Quite recently, I wrote about Dilbert being cancelled by ‘woke‘. At the time, the cartoon strip was being cancelled in some American newspapers because it was lampooning ‘wokeness’ – by having a black character who ‘identified’ as white, and who was subsequently asked by management to also identify as ‘gay’ to balance out the numbers in his company.
It only involved a handful of strips over several months, but as everyone knows, in this day and age, even coming close to the ‘wokeness’ line is enough to get you ‘cancelled’.
But then, something else happened.
I’m in the UK, and I can’t get the fine detail of the hijacked timeline on all this, but it started with a Rasmussen poll in the US which asked:
- Do you agree or disagree with this statement: “It’s OK to be white.”
Rasmussen poll questions
- Do you agree or disagree with this statement: “Black people can be racist, too.”
For f*cks sake, we all live on the same planet, and we’re all far from perfect, so the correct answers are ‘yes’ and ‘yes’. There is no valid argument against that. It is perfectly OK to be black or white, and people on either side can be racist. It’s an absolute. There was no need to ask the f*cking questions, except to stir up sh*t by using poor wording devoid of any context.

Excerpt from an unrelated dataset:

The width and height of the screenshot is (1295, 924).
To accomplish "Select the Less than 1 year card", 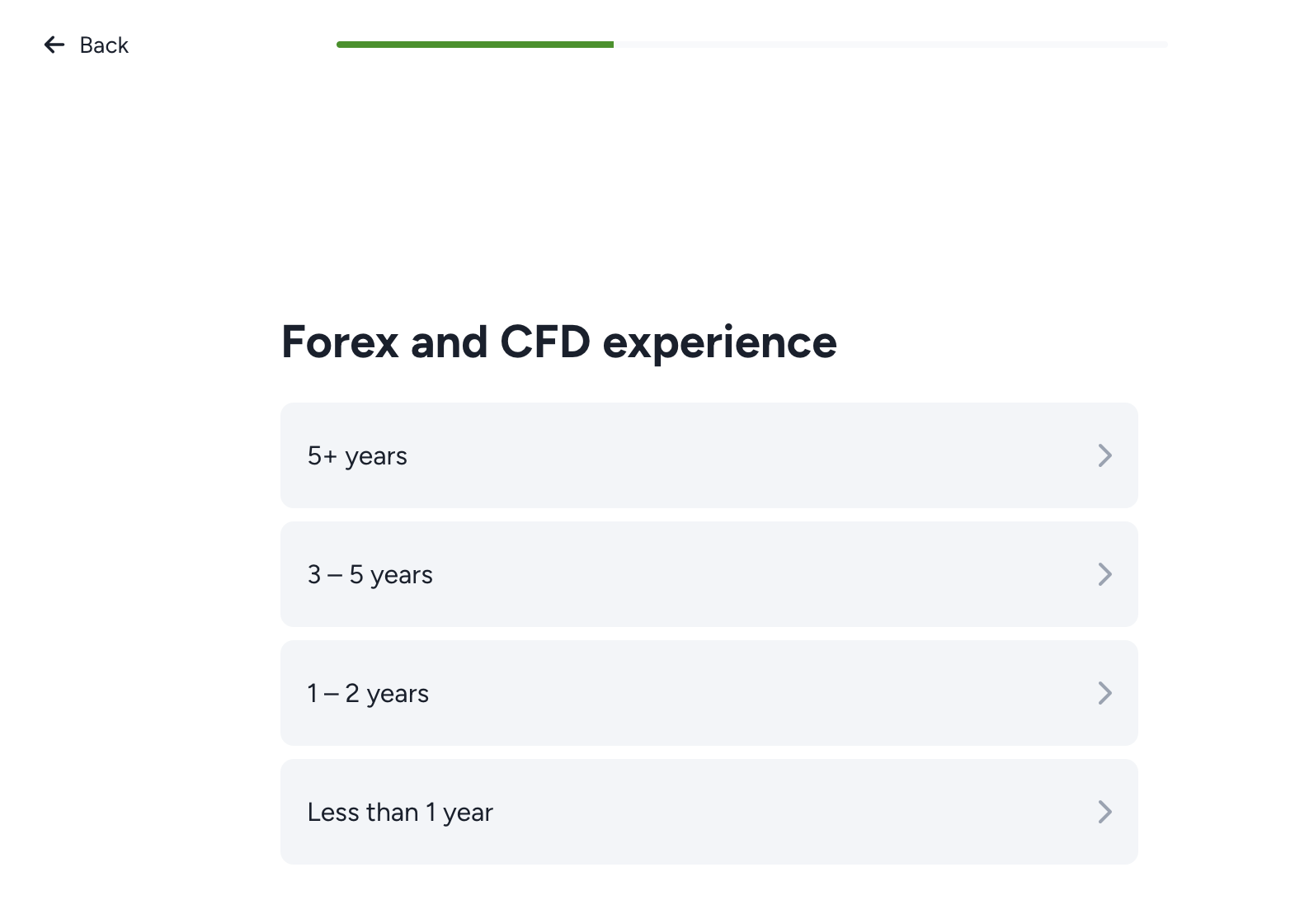I will click(709, 812).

So, since we do have racists (and others of limited thought processes) among us, the results of the poll came out saying that half of black people are not OK with people being white.
The result was immediately hijacked by far right groups – and since America is substantially to right in the first place, that means a very long way to the right. You know – get some guns, kill all blacks… that kind of stuff. So the whole affair became extremely political overnight, and the poll result ended up having multiple meanings depending on where you were on the Swingometer, but with the added confusion that even if you were on the good side, some of the bad rubbed off on you if you got involved.
You see, the problem with ‘woke’ is that it is binary – it only accepts wholehearted support for its view, and everything else is wrong.
Scott Adams then put his head above a parapet and declared that those who claimed it wasn’t OK to be white were more like terrorists, and you should stay the hell away from them. And naturally, the Woke Brigade saw that as wholehearted opposition and ‘racism’.
Now, Scott Adams has a flaw. He is a brilliant cartoonist in the sense he had a popular strip which told a lot of truths. Each strip is succinct, and to the point. But when he talks, or writes prose, then cracks often appear.
The very first Dilbert book I bought was The Dilbert Principle (TDP) back in the late 1990s. That had a lot of words in it, which his later books do not (maybe that was deliberate), and I have to say that it does not read very well. Adams’ anecdotes and analogies tend to ramble, and lack structure. Not always, but quite a lot. And this is especially true when he involves politics.
TDP was funny (and highly accurate, which was the reason I liked it so much), but it could have been a lot funnier with less (and better chosen) words. Adams often keeps going when others would stop, having made their point. Subsequently, his point sometimes becomes less clear as he makes it in several different ways. And I feel that this is what caught him out in this poll situation.
He was referring directly to the poll, and the half of black people who said being white wasn’t OK. He said that that half was effectively a ‘hate’ group, and white people should stay away from them. He should have left it at that, as it is a reasonable observation and comment. But he didn’t. And it was what he then went on to say which damaged his original and very valid statement. He was trying to make a point, but he did it in a clumsy manner which was never going to achieve what he intended.
The whole affair was also further skewed by the fact that ‘it’s not OK to be white’ was now a right wing weapon of choice, and he had unwittingly aligned himself with that whether he liked it or not. He was walking through a woke minefield even before the interview began, and the mines were so close together that it was inevitable he’d step on one. Or several.
The original Dilbert website is now gone, and the only way to see any new strips is to pay an annual membership at its new home. In all honesty, if the cartoons had been free, and subscription or donation were an option, I would seriously have considered partaking once I’d validated the overall content. I say that, because the stuff that isn’t behind the paywall is distinctly political (and US political, at that), and the stuff that is teases at supporting Trump (even though Adams is officially not aligned with any party).
But the bottom line is this: It is OK to be white. It is also OK to be black. It definitely isn’t OK to for either to argue that the other isn’t OK.